◆ **Exercise prompt**
There is one span to output from the data below: the lines starting at the line with "You are a computer-use" and ending at the line with "Instruction: Click the". Output it exactly, ends included, nothing more.

◆ **Extracted information**

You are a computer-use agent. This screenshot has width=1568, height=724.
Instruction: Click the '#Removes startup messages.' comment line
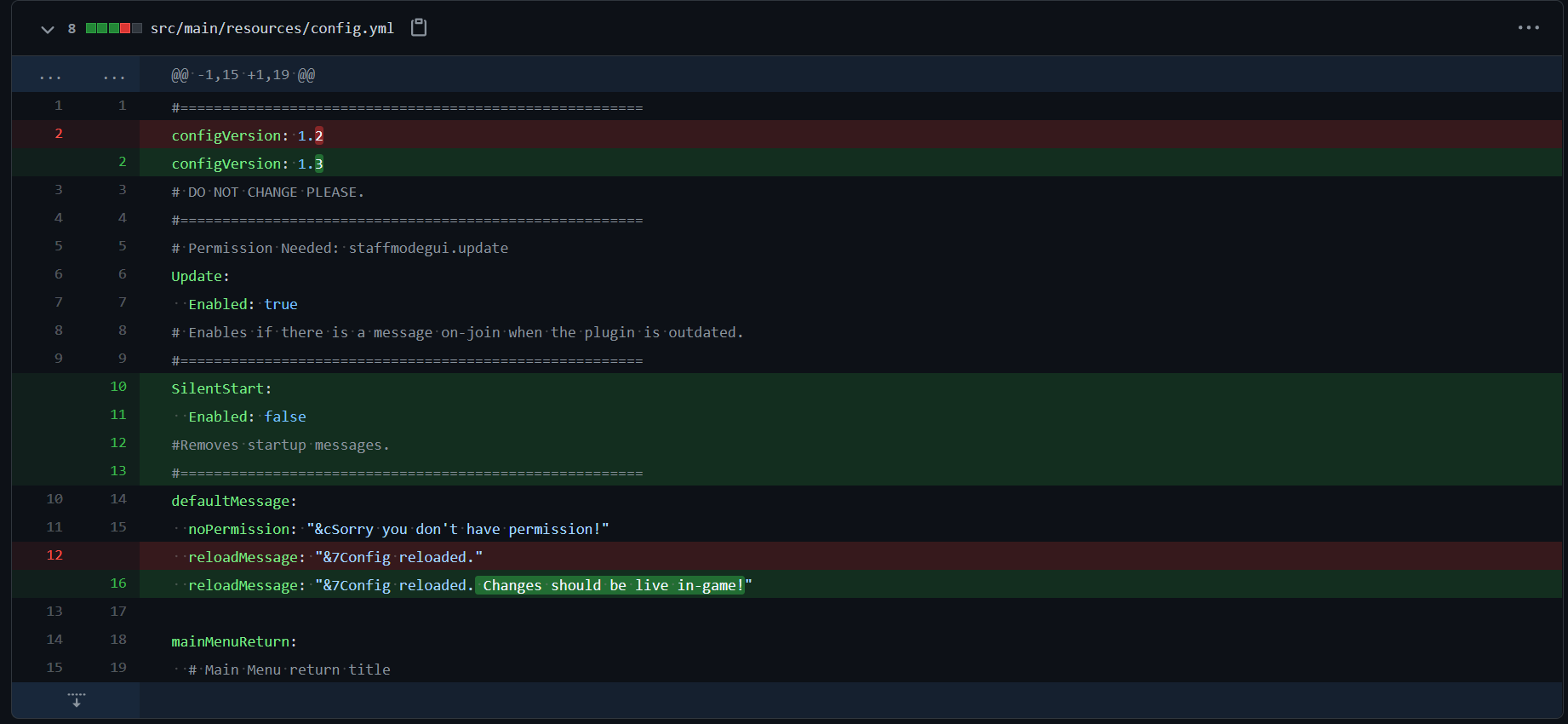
--
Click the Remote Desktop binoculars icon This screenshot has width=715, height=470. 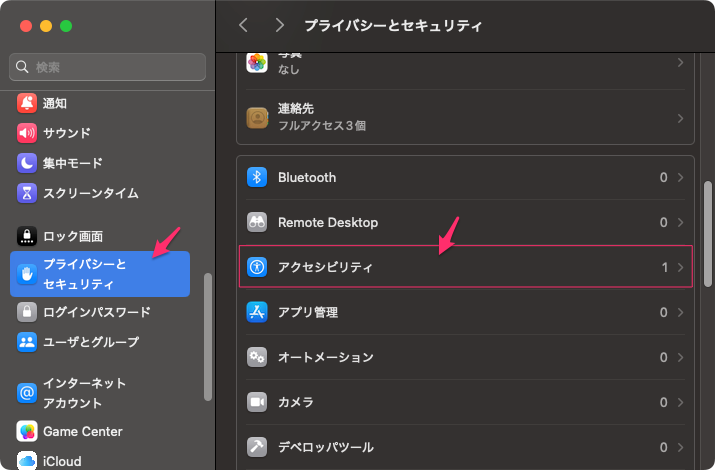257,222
...
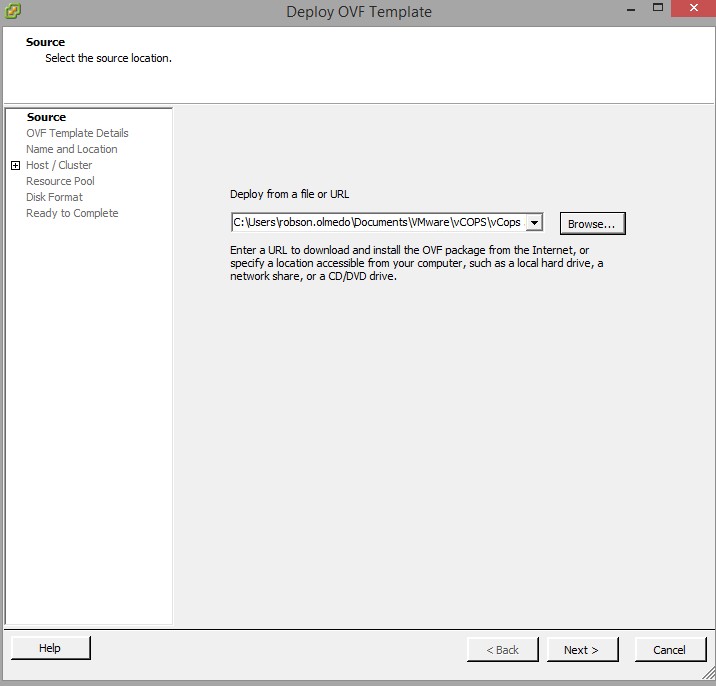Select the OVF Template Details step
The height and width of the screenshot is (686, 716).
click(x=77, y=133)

◆ **Reply**
You are a computer-use agent. This screenshot has width=1568, height=724.
Instruction: Click the '#Removes startup messages.' comment line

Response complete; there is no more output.